Tambaqui
Colossoma macropomum
The tambaqui (tahm bah KEE) life cycle follows the flow of the floods.
The young are born in the river channel and are carried by high water
into the floodplain, where they live in floating meadows, eating grass
seeds. In low-water season, their nursery is the floodplain lake, where
they eat microscopic plants. At 4 or 5 years of age, they move into river
channels and spawn at the start of the annual floods.
During the floods, tambaqui use their keen sense of smell as well as
their vision to find their favorite fruits and seeds in the forest. They
especially love rubber tree seeds, crushing them with their large molarlike
teeth. (Tambaqui and a few of their close relatives are the only freshwater
fishes with such teeth). Tambaqui feast throughout the floods, then move
with the receding waters back to the river channel. After the floods,
10 percent of a tambaqui's weight is fat. The fish live off fat stores
and don't eat much until the floods come again.
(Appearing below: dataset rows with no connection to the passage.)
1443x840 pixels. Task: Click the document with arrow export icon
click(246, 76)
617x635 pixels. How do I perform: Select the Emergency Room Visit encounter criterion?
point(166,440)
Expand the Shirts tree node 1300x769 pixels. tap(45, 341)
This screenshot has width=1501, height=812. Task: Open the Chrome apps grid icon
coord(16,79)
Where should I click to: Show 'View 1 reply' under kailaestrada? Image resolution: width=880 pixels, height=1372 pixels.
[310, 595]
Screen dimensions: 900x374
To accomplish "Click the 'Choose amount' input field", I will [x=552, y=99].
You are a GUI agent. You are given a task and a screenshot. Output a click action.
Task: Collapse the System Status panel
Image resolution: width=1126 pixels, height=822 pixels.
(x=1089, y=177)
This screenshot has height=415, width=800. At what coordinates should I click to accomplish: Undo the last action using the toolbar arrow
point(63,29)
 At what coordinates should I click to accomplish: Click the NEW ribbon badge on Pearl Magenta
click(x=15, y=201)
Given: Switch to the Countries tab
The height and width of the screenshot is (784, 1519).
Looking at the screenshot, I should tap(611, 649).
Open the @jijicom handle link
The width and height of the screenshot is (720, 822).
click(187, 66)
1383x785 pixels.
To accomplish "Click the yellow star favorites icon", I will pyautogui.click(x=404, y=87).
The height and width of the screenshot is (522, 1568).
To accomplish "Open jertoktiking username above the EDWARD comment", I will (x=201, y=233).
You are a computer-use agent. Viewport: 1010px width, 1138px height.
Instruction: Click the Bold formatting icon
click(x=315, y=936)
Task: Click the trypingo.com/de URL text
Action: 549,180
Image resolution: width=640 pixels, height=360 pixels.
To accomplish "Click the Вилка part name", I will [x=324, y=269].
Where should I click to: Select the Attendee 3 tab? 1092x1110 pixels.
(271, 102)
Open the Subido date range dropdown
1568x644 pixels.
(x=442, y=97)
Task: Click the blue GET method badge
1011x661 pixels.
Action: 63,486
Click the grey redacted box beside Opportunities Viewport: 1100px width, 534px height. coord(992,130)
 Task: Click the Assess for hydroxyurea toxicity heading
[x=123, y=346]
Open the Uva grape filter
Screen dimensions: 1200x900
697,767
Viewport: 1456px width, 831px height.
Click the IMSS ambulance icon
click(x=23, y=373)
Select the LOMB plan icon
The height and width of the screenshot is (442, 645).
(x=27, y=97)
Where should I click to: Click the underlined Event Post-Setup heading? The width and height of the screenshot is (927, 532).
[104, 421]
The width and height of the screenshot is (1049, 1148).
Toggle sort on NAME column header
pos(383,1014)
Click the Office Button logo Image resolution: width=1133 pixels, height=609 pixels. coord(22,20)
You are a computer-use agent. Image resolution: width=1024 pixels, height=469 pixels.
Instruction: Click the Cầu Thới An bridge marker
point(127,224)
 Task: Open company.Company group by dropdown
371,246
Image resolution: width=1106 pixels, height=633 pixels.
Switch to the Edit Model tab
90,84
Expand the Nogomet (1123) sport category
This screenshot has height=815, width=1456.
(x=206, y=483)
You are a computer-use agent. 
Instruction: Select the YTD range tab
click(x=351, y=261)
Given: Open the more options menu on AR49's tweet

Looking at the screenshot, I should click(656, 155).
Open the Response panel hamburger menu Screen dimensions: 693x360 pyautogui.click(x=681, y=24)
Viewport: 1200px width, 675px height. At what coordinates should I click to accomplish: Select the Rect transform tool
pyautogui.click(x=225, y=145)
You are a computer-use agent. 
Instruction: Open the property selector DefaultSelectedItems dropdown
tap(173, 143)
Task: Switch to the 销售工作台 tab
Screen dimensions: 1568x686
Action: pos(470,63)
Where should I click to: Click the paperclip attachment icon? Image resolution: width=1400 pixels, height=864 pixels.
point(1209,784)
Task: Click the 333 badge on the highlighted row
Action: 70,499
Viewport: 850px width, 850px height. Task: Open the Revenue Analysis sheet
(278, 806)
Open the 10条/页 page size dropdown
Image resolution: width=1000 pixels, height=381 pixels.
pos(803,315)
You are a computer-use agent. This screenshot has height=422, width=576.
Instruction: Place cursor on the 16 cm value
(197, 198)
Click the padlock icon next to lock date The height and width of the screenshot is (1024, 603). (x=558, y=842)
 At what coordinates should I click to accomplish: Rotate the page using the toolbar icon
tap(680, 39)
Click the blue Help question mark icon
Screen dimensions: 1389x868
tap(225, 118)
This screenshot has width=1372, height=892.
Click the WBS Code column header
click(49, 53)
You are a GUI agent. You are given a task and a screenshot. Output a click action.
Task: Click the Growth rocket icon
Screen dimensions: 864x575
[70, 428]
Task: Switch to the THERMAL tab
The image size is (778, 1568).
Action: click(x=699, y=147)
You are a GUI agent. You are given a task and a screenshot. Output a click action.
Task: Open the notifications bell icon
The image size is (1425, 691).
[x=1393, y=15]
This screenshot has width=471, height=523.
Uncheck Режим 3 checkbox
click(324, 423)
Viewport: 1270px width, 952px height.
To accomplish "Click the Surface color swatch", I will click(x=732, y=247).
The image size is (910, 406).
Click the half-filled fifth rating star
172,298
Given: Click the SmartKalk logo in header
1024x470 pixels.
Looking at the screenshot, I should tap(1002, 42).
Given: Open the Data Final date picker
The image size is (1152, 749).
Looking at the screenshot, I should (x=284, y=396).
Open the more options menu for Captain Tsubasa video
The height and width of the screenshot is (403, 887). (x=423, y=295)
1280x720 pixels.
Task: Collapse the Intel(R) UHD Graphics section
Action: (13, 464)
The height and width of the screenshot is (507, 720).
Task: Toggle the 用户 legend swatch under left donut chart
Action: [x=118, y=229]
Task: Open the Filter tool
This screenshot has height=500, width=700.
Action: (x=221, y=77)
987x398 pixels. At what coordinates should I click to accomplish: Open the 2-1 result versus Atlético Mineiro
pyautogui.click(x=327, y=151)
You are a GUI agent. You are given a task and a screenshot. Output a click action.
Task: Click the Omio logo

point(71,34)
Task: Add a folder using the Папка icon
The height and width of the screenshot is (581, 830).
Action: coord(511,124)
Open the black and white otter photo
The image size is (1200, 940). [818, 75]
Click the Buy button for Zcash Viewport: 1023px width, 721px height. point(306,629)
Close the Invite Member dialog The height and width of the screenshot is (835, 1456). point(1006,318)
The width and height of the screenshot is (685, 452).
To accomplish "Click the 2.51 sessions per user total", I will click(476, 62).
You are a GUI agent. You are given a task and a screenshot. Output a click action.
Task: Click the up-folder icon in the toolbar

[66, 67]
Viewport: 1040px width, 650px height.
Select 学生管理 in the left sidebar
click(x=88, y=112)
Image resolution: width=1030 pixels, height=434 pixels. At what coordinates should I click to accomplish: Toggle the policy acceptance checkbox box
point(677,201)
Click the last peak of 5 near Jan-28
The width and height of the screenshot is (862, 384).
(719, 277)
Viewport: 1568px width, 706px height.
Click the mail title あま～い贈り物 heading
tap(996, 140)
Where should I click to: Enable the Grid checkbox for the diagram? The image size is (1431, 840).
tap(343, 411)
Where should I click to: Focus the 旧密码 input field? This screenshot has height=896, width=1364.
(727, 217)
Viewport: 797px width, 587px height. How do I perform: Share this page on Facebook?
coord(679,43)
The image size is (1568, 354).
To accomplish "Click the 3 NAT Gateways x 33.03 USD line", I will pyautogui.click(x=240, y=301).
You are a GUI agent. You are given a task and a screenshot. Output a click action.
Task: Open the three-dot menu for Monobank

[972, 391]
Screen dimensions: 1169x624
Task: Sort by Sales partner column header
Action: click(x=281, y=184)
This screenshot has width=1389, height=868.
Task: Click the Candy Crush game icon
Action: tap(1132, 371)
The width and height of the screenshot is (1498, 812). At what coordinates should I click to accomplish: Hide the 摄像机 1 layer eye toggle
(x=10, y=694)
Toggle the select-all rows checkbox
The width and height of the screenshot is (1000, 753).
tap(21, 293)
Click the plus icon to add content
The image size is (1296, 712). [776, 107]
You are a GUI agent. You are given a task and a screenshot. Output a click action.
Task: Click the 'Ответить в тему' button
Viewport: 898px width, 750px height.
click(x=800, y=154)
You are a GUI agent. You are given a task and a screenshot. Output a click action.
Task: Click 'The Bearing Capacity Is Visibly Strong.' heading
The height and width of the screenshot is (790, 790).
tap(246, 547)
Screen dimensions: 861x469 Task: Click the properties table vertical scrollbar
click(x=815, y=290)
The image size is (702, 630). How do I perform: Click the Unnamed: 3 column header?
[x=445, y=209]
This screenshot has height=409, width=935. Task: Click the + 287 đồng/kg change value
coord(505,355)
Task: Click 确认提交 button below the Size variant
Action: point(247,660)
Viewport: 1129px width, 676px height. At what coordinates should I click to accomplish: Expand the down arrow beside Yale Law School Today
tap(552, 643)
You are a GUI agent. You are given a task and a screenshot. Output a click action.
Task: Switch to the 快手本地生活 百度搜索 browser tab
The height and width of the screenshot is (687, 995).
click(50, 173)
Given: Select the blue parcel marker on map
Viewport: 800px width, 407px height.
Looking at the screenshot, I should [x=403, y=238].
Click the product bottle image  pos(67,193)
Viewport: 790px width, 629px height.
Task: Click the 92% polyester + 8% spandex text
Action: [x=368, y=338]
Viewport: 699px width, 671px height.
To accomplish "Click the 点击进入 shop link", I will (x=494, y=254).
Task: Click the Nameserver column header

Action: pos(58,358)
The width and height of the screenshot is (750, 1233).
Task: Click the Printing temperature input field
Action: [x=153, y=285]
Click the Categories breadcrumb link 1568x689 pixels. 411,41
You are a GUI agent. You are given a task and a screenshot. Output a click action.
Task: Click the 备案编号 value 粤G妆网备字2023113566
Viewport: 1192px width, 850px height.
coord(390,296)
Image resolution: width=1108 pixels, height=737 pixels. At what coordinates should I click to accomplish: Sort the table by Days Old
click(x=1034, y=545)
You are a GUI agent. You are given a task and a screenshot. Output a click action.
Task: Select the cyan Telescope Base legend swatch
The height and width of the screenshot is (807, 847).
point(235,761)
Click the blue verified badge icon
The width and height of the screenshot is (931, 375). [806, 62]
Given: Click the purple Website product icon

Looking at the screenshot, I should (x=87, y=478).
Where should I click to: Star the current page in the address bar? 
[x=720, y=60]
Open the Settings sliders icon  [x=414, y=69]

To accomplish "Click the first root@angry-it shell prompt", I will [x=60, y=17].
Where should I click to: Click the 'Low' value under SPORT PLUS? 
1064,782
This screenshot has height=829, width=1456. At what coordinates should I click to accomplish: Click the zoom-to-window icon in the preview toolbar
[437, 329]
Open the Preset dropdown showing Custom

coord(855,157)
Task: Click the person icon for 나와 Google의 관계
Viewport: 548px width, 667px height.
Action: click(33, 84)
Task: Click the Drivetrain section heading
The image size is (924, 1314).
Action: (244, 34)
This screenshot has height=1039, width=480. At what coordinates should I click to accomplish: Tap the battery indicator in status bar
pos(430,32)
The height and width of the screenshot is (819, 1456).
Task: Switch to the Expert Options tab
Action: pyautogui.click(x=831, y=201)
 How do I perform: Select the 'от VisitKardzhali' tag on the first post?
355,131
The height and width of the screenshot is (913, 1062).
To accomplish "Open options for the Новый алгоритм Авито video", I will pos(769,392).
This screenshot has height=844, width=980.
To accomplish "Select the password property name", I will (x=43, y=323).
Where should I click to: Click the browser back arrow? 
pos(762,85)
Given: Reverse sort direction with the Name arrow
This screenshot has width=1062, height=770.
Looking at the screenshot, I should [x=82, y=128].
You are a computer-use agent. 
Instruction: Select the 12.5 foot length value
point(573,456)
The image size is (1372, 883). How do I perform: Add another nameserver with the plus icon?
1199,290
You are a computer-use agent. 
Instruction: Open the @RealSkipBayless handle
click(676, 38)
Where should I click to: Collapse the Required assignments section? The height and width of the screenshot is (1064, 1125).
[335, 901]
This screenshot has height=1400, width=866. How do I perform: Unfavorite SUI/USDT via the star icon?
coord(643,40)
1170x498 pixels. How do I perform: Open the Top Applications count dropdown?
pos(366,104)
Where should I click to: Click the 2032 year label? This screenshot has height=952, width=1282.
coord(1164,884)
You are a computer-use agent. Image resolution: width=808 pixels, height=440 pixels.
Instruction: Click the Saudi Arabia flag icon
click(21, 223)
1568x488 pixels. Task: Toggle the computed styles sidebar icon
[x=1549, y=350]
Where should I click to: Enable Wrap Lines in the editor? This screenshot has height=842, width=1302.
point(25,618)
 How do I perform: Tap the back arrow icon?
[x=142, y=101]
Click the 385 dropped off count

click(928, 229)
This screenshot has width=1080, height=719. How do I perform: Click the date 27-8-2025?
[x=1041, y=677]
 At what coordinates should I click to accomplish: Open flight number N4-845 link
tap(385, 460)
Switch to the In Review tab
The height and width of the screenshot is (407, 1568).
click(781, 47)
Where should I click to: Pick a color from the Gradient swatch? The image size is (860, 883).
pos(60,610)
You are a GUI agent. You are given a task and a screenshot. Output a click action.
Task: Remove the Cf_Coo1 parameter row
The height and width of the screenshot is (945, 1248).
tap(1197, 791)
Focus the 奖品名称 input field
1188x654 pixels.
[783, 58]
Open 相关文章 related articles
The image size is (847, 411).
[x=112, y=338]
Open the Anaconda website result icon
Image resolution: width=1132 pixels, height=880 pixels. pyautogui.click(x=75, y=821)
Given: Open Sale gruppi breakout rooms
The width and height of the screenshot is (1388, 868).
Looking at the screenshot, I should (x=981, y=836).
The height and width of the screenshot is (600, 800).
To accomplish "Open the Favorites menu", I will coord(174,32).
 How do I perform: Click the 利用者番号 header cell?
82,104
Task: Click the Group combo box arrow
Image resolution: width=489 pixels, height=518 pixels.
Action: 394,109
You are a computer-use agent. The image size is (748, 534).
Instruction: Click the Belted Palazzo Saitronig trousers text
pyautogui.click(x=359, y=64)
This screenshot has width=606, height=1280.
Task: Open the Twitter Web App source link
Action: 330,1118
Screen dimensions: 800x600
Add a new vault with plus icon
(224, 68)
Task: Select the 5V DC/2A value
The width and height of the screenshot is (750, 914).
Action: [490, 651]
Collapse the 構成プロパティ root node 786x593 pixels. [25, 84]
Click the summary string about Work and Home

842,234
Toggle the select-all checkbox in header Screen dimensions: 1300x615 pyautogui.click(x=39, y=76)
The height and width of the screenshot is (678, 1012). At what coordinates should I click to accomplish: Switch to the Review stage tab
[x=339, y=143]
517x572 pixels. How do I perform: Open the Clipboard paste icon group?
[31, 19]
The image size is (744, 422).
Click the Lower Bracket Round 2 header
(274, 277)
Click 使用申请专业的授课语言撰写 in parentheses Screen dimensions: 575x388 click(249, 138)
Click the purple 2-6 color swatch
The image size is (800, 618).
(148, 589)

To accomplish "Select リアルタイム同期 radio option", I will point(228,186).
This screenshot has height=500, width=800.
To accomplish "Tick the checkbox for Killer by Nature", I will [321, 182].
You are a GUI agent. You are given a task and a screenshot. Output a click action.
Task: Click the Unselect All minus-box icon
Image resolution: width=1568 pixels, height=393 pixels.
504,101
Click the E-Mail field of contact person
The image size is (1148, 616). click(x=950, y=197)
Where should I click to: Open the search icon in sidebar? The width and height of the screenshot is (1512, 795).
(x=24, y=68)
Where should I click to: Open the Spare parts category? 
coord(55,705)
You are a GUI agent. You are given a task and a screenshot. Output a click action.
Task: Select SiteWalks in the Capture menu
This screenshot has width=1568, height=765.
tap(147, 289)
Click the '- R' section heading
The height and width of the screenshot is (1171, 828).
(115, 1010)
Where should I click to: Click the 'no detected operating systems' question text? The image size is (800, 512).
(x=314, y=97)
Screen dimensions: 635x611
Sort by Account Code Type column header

The tambaqui is one of the most important commercial fish species in
the flooded forest. But unsustainable fishing practices have caused populations
to plummet. Juveniles - which haven't had a chance to breed yet - are
heavily fished in floodplain lakes. Furthermore, drastic environmental
changes that people have made to the flooded forest - through logging,
clearing for agriculture and ranching, and damming - have in many areas
destroyed the habitats essential to the tambaqui's life cycle.